* Task item *
Each entry below needs to be copied exactly, with nothing dropped.

----

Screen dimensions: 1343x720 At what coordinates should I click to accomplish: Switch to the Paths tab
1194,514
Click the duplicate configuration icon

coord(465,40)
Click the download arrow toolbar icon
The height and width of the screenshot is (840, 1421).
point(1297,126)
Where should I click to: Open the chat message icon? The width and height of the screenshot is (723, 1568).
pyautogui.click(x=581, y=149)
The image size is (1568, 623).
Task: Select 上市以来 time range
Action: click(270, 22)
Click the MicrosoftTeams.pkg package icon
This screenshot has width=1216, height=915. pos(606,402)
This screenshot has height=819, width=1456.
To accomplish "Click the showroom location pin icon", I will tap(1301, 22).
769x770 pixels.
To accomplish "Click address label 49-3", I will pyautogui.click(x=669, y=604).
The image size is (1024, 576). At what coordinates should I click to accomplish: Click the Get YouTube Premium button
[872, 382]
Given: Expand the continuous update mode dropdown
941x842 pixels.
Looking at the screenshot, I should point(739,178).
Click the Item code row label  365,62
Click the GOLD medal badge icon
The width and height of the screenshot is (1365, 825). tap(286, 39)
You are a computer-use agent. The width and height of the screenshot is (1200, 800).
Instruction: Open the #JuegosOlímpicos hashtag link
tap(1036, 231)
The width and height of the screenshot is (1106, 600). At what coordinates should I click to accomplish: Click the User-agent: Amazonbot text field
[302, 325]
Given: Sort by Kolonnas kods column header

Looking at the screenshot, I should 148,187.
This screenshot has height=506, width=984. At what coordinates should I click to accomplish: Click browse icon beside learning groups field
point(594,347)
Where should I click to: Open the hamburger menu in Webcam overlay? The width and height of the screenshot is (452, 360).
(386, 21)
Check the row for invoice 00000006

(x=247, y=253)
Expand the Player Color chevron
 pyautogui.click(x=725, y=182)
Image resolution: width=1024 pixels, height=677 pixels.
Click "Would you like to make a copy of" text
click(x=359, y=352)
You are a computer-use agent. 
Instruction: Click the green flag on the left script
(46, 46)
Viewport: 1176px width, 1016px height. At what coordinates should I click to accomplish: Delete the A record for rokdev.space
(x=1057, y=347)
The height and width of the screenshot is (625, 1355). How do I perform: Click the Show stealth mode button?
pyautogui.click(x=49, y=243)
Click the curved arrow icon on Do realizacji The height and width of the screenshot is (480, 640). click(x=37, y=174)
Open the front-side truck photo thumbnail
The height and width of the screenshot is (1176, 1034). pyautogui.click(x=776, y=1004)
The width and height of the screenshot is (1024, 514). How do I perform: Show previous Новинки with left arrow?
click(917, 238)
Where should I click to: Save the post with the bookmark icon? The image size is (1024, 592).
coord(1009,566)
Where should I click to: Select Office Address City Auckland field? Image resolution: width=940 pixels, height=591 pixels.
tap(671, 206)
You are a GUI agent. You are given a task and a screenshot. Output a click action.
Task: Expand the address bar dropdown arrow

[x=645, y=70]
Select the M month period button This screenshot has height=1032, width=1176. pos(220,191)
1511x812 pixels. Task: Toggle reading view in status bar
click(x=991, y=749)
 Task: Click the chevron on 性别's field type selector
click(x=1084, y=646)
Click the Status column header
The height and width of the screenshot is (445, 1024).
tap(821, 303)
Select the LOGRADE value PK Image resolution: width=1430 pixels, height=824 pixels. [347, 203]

----

* Task result *
Screen dimensions: 1343x720 At what coordinates should I click to accomplish: Switch to the Paths tab
1194,514
Click the duplicate configuration icon

coord(465,40)
Click the download arrow toolbar icon
The height and width of the screenshot is (840, 1421).
point(1297,126)
Where should I click to: Open the chat message icon? The width and height of the screenshot is (723, 1568).
pyautogui.click(x=581, y=149)
The image size is (1568, 623).
Task: Select 上市以来 time range
Action: click(270, 22)
Click the MicrosoftTeams.pkg package icon
This screenshot has width=1216, height=915. pos(606,402)
This screenshot has height=819, width=1456.
To accomplish "Click the showroom location pin icon", I will tap(1301, 22).
769x770 pixels.
To accomplish "Click address label 49-3", I will pyautogui.click(x=669, y=604).
The image size is (1024, 576). At what coordinates should I click to accomplish: Click the Get YouTube Premium button
[872, 382]
Given: Expand the continuous update mode dropdown
941x842 pixels.
Looking at the screenshot, I should point(739,178).
Click the Item code row label  365,62
Click the GOLD medal badge icon
The width and height of the screenshot is (1365, 825). tap(286, 39)
You are a computer-use agent. The width and height of the screenshot is (1200, 800).
Instruction: Open the #JuegosOlímpicos hashtag link
tap(1036, 231)
The width and height of the screenshot is (1106, 600). At what coordinates should I click to accomplish: Click the User-agent: Amazonbot text field
[302, 325]
Given: Sort by Kolonnas kods column header

Looking at the screenshot, I should 148,187.
This screenshot has height=506, width=984. At what coordinates should I click to accomplish: Click browse icon beside learning groups field
point(594,347)
Where should I click to: Open the hamburger menu in Webcam overlay? The width and height of the screenshot is (452, 360).
(386, 21)
Check the row for invoice 00000006

(x=247, y=253)
Expand the Player Color chevron
 pyautogui.click(x=725, y=182)
Image resolution: width=1024 pixels, height=677 pixels.
Click "Would you like to make a copy of" text
click(x=359, y=352)
You are a computer-use agent. 
Instruction: Click the green flag on the left script
(46, 46)
Viewport: 1176px width, 1016px height. At what coordinates should I click to accomplish: Delete the A record for rokdev.space
(x=1057, y=347)
The height and width of the screenshot is (625, 1355). How do I perform: Click the Show stealth mode button?
pyautogui.click(x=49, y=243)
Click the curved arrow icon on Do realizacji The height and width of the screenshot is (480, 640). click(x=37, y=174)
Open the front-side truck photo thumbnail
The height and width of the screenshot is (1176, 1034). pyautogui.click(x=776, y=1004)
The width and height of the screenshot is (1024, 514). How do I perform: Show previous Новинки with left arrow?
click(917, 238)
Where should I click to: Save the post with the bookmark icon? The image size is (1024, 592).
coord(1009,566)
Where should I click to: Select Office Address City Auckland field? Image resolution: width=940 pixels, height=591 pixels.
tap(671, 206)
You are a GUI agent. You are given a task and a screenshot. Output a click action.
Task: Expand the address bar dropdown arrow

[x=645, y=70]
Select the M month period button This screenshot has height=1032, width=1176. pos(220,191)
1511x812 pixels. Task: Toggle reading view in status bar
click(x=991, y=749)
 Task: Click the chevron on 性别's field type selector
click(x=1084, y=646)
Click the Status column header
The height and width of the screenshot is (445, 1024).
tap(821, 303)
Select the LOGRADE value PK Image resolution: width=1430 pixels, height=824 pixels. [347, 203]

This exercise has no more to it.